Let's define some variables first:
1. $L$ = number of layers
2. $s_l$ = number of neurons (nodes) in the $l_{th}$ layer not counting the bias unit
3. $K$ = number of classes, $S_L = K$
4. $m$ = number of data points (row) in the training set
5. $n$ = number of features (columns in the training sets)

Second, let's recall the cost function for Logistic Regression:

$J(\theta) = \frac{1}{m}\sum_{i=1}^m(-y^{(i)} log(h^{(i)}(\theta)) - (1-y^{(i)})log(1-h^{(i)}(\theta))) + \frac{\lambda}{2m}\sum_{j=1}^n\theta_j^2$

The cost for the NN is going to be just a more complicated version of the above:

$J(\Theta) = \frac{1}{m}\sum_{i=1}^m \sum_{k=1}^K\big[-y_k^{(i)} log((h_{\Theta}(x^{(i)}))_k) - (1-y_k^{(i)})log(1-(h_{\Theta}(x^{(i)}))_k)\big] + \frac{\lambda}{2m}\sum_{l=1}^{L-1}\sum_{i=1}^{s_l}\sum_{j=1}^{s_l + 1}(\Theta_{i,j}^{(l)})^2$

where $h_{\theta}(x^{(i)})$ is computed as shown in the Figure 2 above, and $K$ = 10 is the total number of possible labels. <br>
Note that $h_{\theta}(x^{(i)})_k = a_k^{(3)}$ is the activation function (output value) of the *k*-th output unit (in the output layer) for the *i*-th training example.

We want to find $\Theta$ to minimize $J(\Theta)$.

To do that, we need to calculate $\nabla J(\Theta)$ w.r.t. (with respect to) to $\Theta$, basically $\frac{\partial J(\Theta)}{\partial \Theta_{i,j}^{(l)}} = D_{i,j}^{(l)}$. <br>
The **backpropagation algorithm** helps us to calculate $D_{i,j}^{(l)}$.

## Backpropagation Algorithm

**NOTE**: we are going to explain how the backpropagation algorithm works taking into account that our Neural Network has **3 layers** (one input layer, one hidden layer and one output layer) where the input layer has **400** units (excluding bias term), the hidden layer has **25** units (excluding bias term) and the output layer has **10** units.

1. $\Delta^{(l)} := 0$, define a gradient matrix $\Delta$ for each layer, excluding the input layer (so do not define $\Delta^{(0)}$) and set its values to zero.

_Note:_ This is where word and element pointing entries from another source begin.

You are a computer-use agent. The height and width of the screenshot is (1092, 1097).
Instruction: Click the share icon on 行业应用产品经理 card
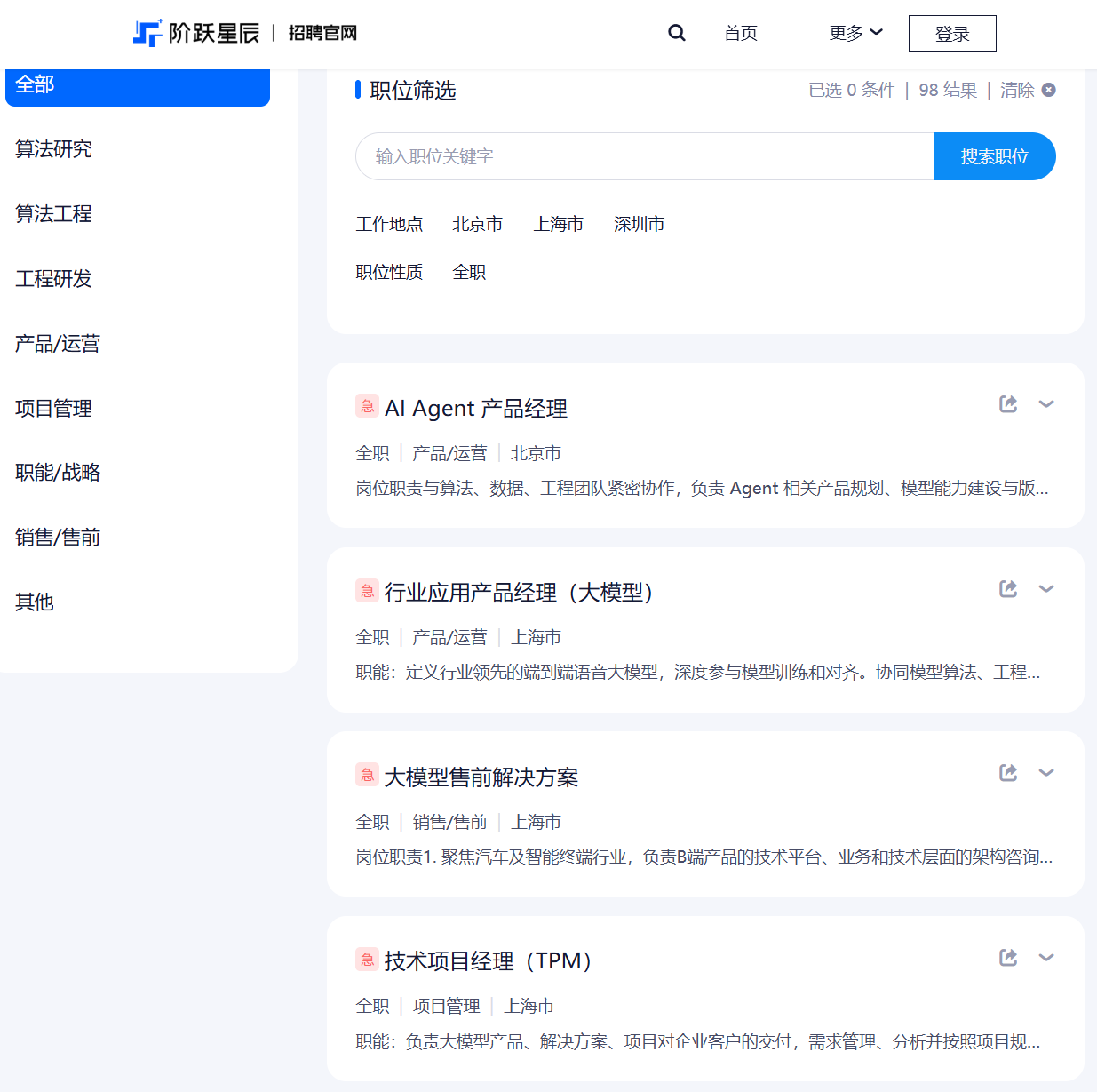coord(1008,588)
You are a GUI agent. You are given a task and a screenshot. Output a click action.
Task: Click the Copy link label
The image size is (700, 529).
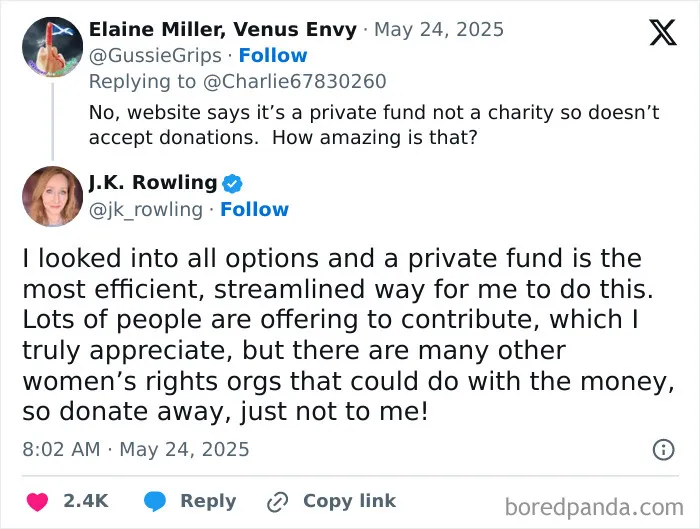coord(350,501)
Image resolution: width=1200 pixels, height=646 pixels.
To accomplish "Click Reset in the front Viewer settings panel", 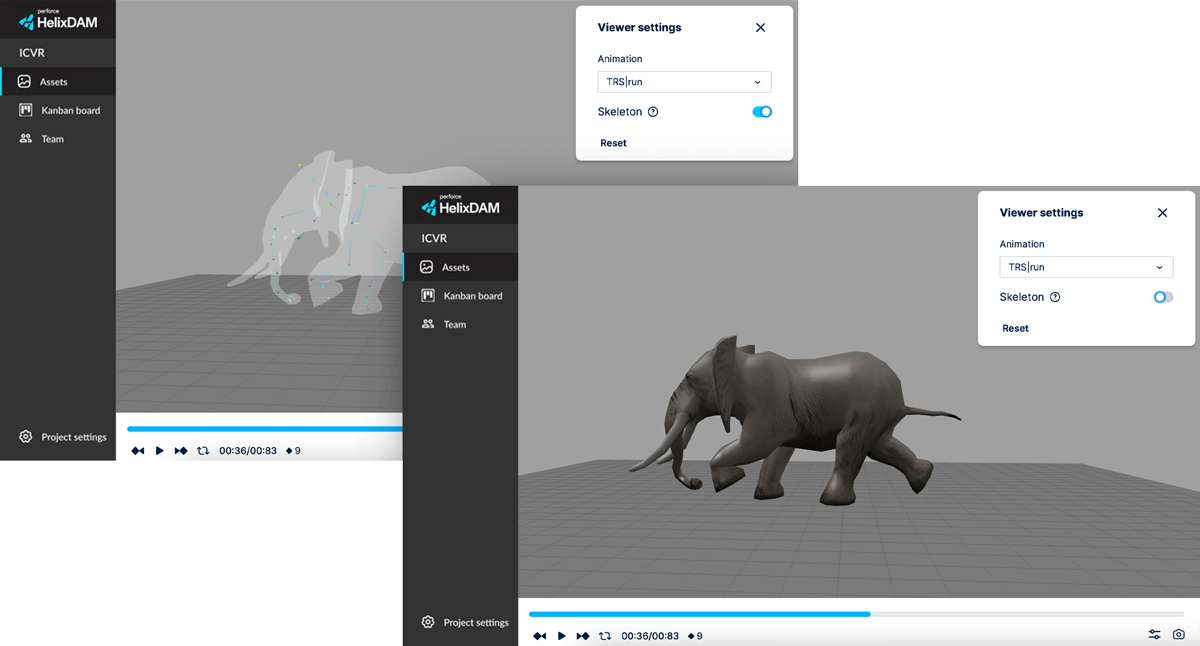I will [x=1015, y=328].
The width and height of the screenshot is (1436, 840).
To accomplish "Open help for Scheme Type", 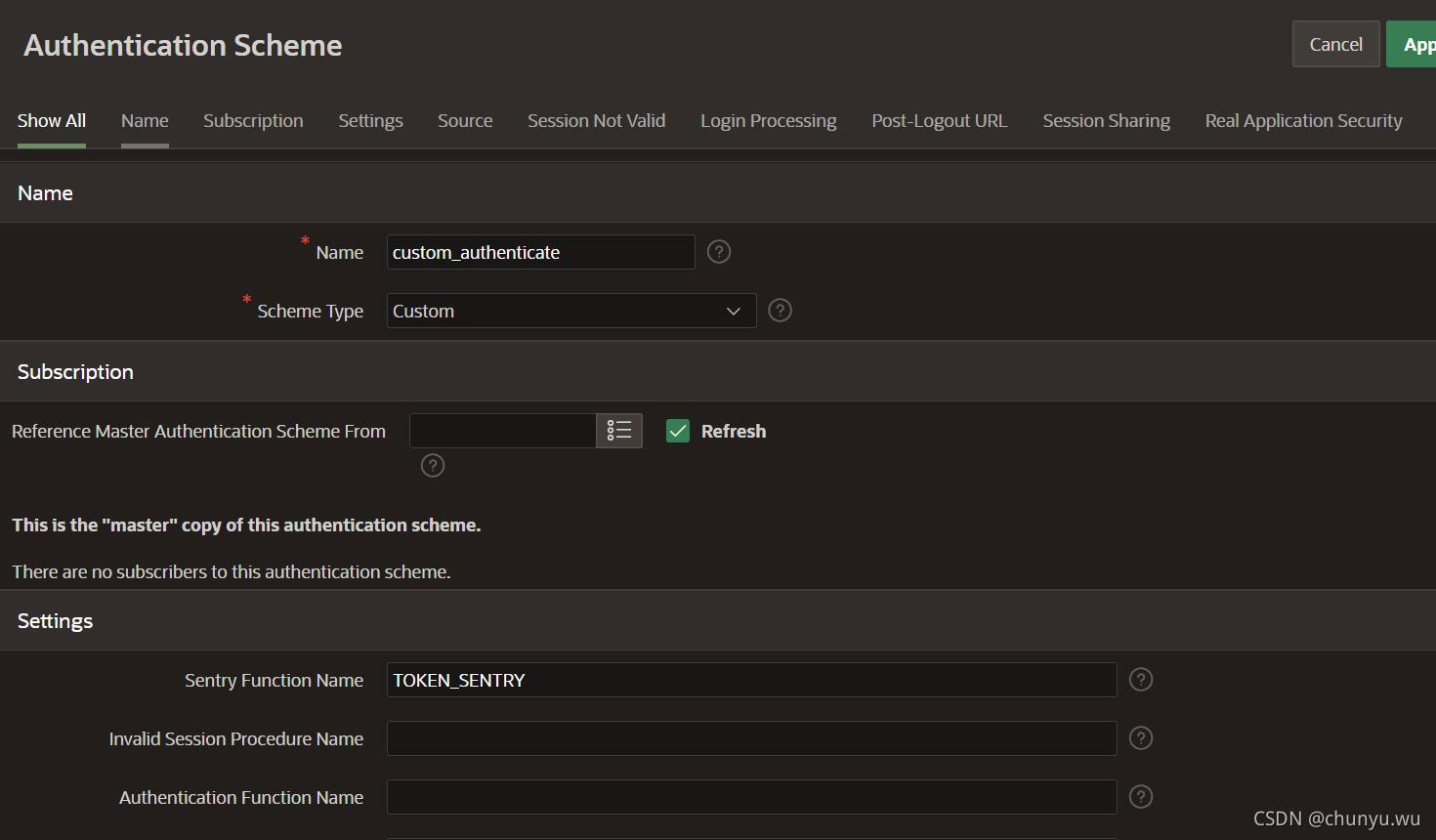I will point(779,310).
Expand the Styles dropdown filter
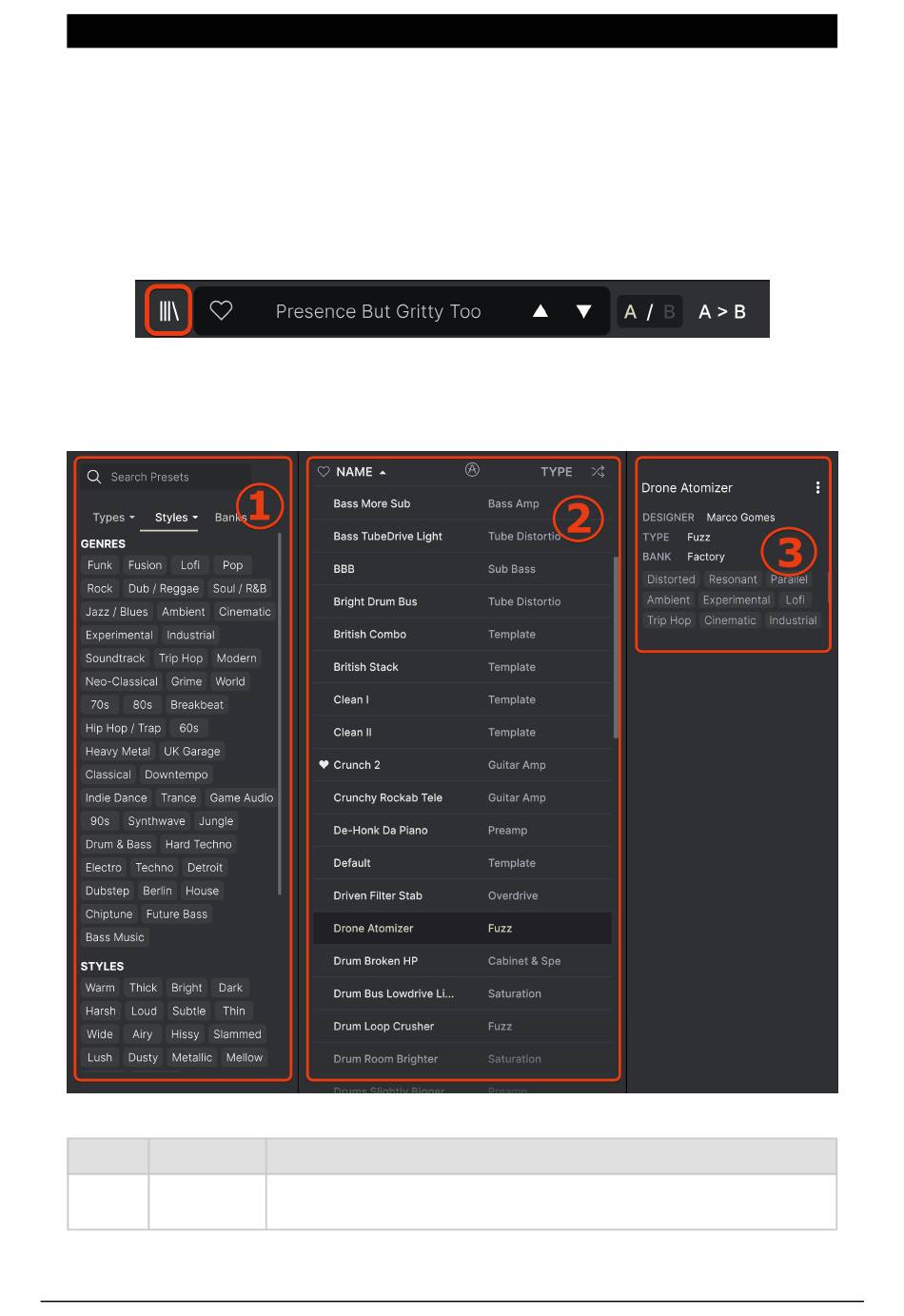This screenshot has width=904, height=1316. click(176, 518)
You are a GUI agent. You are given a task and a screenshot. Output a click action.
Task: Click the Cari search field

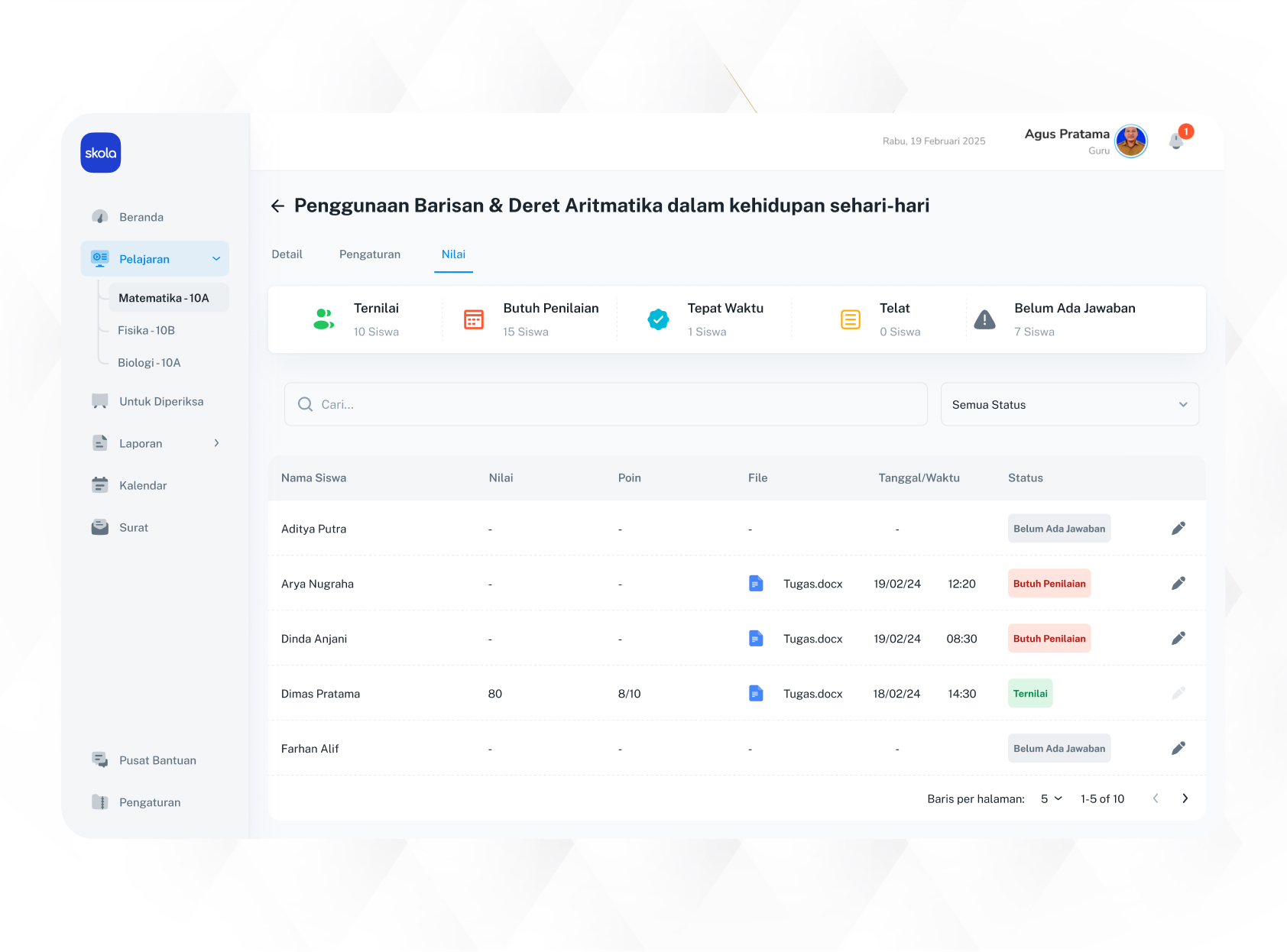605,404
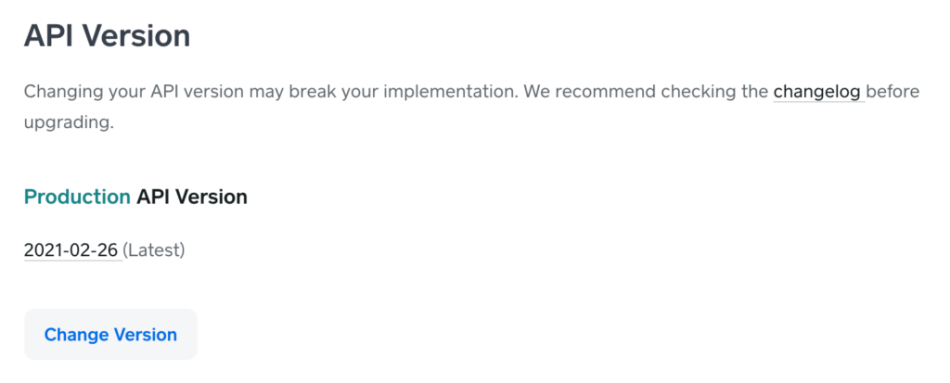Click the day 26 in version date
This screenshot has width=950, height=383.
point(107,250)
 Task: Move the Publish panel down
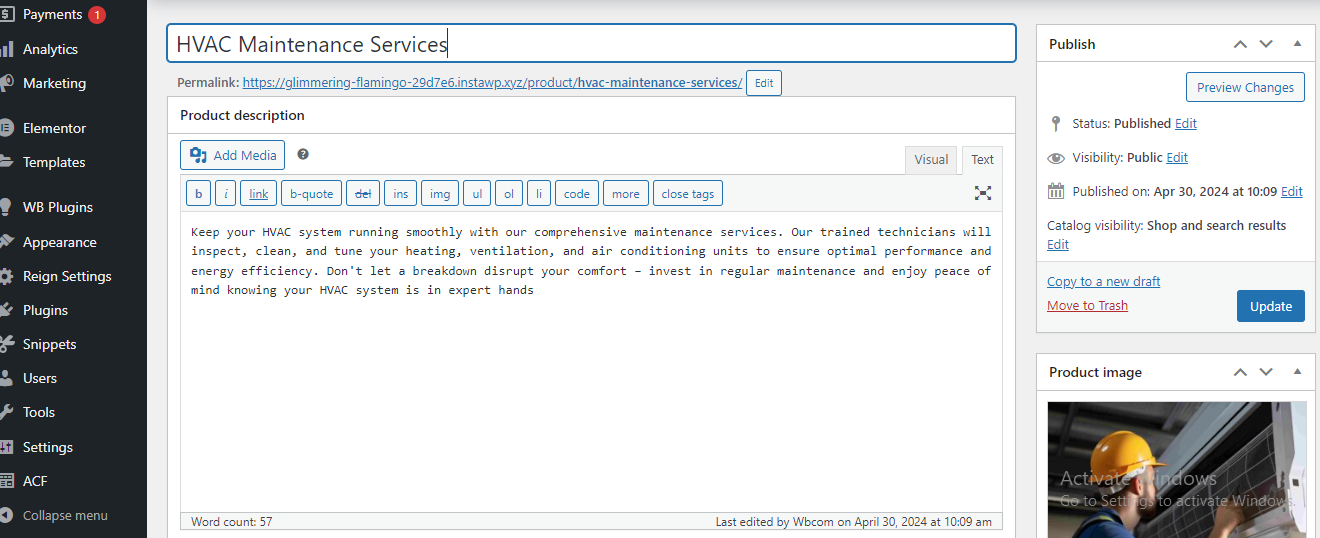(1266, 44)
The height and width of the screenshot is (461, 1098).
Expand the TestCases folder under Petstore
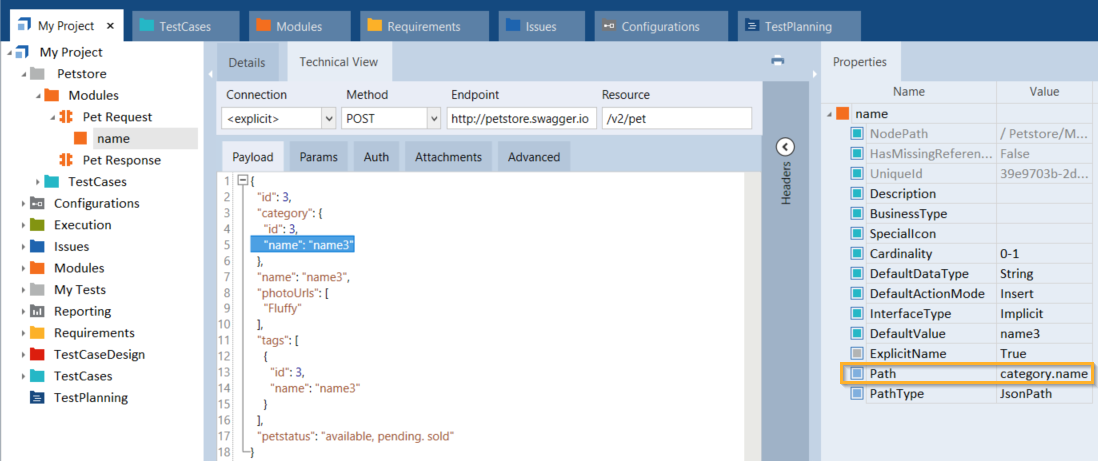click(x=38, y=182)
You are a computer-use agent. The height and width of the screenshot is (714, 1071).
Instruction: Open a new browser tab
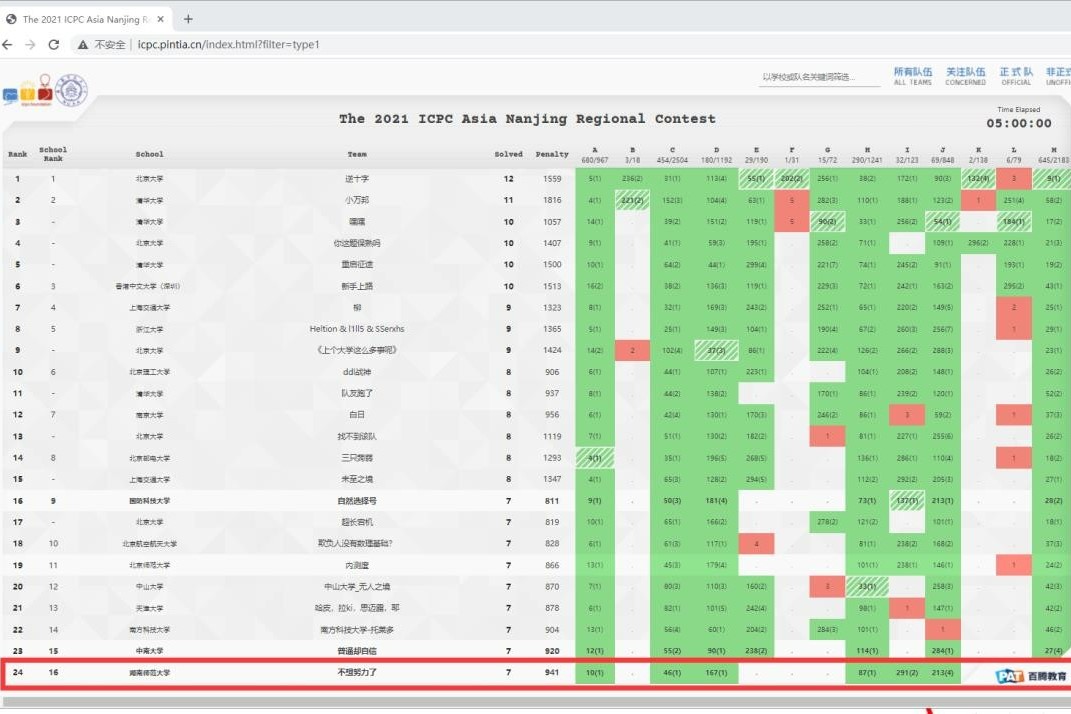tap(188, 19)

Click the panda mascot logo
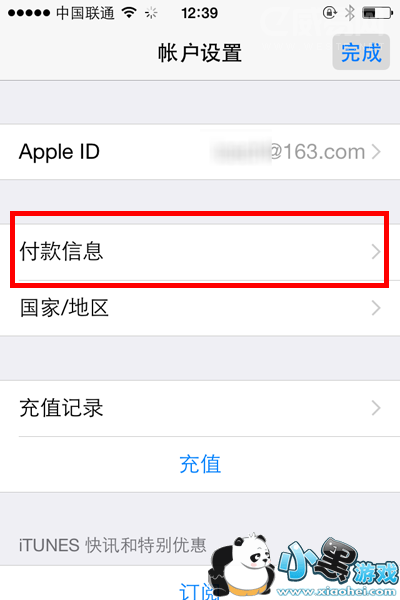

Concretely, in our case we will define $\Delta^{(2)}$ and $\Delta^{(1)}$. The size of $\Delta^{(l)}$ is euqual to:
$$ size(\Delta^{(l)}) = size(\theta^{(l)})$$
These $\Delta^{(l)}$ matrix will be used to store the gradient of the cost function.


2. For $i = 1:m$ (looping through the training set): <br>
   A- set the input layer's values ($a^{(1)}$) to the $t$-th trainig example $x^{(t)}$. <br>
   
   B- perform a **feed forward propagation** pass (Figure 2), computing the activations ($z^{(2)}, a^{(2)}, z^{(3)}, a^{(3)}$) for layers 2 and 3. Note that you need to add $+1$ term to ensure that the vectors of activations for layers $a^{(1)}$ and $a^{(2)}$ also include the bias unit. <br>
   
   C- Then, for each node $j$ in layer $l$, we would like to compute an "error term" $\delta_j^{(l)}$ that measures *how much that node was "responsible" for any errors in our output"*. For each output unit $k$ in layer 3 (the output layer), set:
   $$\delta_k^{(3)} = (a_k^{(3)} - y_k)$$ where $y_k \in \{0, 1\}$ indicates whether the current training example belongs to class $k$ ($y_k = 1$), or if it belongs to a different class ($y_k = 0$). <br>
   
   D- for hidden layer $l = 2$, set:
   $$\delta^{(2)} = (\theta^{(2)})^T \delta^{(3)}.* g'(z^{(2)}) = (\theta^{(2)})^T \delta^{(3)}.* ((a^{(2)}).*(1-a^{(2)}))$$
   For the **input unit** we do not compute the error term. (Note that $".*"$ indicates normal multiplication and not matrix multiplication). <br>
   
   E- Accumulate the gradient using the following formula: 
   $$\Delta^{(l)} = \Delta^{(l)} + \delta^{(l + 1)}(a^{(l)})^T $$
   So, in our case, we have calculted so far $\delta^{(3)}$, $\delta^{(2)}$ and we have $\Delta^{(2)}$ and $\Delta^{(1)}$ which we have previously initialized. Then the updates of $\Delta^{(2)}$ and $\Delta^{(1)}$ are:
   $$\Delta^{(2)} = \Delta^{(2)} + \delta^{(3)}(a^{(2)})^T $$
   $$\Delta^{(1)} = \Delta^{(1)} + \delta^{(2)}(a^{(1)})^T $$
   Note that you should skip or remove $\delta_0^{(2)}$ (the bias term).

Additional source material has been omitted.